Supplied information:
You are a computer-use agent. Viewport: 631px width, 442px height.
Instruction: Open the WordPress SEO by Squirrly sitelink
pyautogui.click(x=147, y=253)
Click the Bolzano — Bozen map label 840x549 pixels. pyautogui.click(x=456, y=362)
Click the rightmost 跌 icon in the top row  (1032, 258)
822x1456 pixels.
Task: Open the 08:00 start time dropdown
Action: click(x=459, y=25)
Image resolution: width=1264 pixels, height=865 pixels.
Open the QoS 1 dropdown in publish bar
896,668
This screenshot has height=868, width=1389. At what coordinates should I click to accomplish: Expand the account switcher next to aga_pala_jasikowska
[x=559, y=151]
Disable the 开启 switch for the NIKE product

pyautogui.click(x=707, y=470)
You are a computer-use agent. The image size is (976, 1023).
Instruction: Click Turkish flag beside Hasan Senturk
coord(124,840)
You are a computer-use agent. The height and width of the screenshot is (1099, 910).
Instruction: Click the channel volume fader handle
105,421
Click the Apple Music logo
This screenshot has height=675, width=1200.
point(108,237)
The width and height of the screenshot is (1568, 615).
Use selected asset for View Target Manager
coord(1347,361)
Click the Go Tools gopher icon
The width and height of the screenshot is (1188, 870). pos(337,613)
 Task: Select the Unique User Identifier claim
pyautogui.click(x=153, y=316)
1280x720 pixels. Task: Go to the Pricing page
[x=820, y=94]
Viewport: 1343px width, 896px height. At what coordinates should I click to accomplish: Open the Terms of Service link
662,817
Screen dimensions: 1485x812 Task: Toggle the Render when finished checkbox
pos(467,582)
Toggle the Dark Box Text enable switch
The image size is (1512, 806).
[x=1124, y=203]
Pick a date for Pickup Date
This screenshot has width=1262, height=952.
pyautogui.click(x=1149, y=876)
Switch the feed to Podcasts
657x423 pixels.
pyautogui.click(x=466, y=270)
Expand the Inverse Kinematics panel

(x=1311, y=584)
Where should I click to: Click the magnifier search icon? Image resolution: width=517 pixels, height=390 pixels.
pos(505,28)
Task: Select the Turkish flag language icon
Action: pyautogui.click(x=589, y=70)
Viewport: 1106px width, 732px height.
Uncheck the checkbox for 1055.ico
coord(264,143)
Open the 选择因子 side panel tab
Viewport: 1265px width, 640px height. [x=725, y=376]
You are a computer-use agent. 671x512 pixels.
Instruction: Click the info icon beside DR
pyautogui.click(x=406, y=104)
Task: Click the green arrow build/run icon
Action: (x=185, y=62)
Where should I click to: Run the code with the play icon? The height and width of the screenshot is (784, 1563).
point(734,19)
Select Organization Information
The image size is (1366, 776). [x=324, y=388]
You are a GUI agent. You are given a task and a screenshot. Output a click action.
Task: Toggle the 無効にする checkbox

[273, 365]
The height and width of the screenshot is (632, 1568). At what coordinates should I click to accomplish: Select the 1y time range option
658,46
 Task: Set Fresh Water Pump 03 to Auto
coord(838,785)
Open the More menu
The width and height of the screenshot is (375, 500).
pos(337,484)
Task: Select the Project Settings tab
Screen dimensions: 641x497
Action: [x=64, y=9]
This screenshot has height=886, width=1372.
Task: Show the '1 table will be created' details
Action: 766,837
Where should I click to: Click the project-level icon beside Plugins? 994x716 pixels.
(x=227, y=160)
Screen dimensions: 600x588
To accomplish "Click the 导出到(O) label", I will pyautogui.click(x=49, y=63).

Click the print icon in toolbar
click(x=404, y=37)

Task requirements:
Print the lines of the listing above, starting at the line that contains "Open the 选择因子 side panel tab" and ending after the line that contains "(x=227, y=160)", with both of those lines included. Reproduce each line character for character.

Worked solution:
Open the 选择因子 side panel tab
Viewport: 1265px width, 640px height. [x=725, y=376]
You are a computer-use agent. 671x512 pixels.
Instruction: Click the info icon beside DR
pyautogui.click(x=406, y=104)
Task: Click the green arrow build/run icon
Action: (x=185, y=62)
Where should I click to: Run the code with the play icon? The height and width of the screenshot is (784, 1563).
point(734,19)
Select Organization Information
The image size is (1366, 776). [x=324, y=388]
You are a GUI agent. You are given a task and a screenshot. Output a click action.
Task: Toggle the 無効にする checkbox

[273, 365]
The height and width of the screenshot is (632, 1568). At what coordinates should I click to accomplish: Select the 1y time range option
658,46
 Task: Set Fresh Water Pump 03 to Auto
coord(838,785)
Open the More menu
The width and height of the screenshot is (375, 500).
pos(337,484)
Task: Select the Project Settings tab
Screen dimensions: 641x497
Action: [x=64, y=9]
This screenshot has height=886, width=1372.
Task: Show the '1 table will be created' details
Action: 766,837
Where should I click to: Click the project-level icon beside Plugins? 994x716 pixels.
(x=227, y=160)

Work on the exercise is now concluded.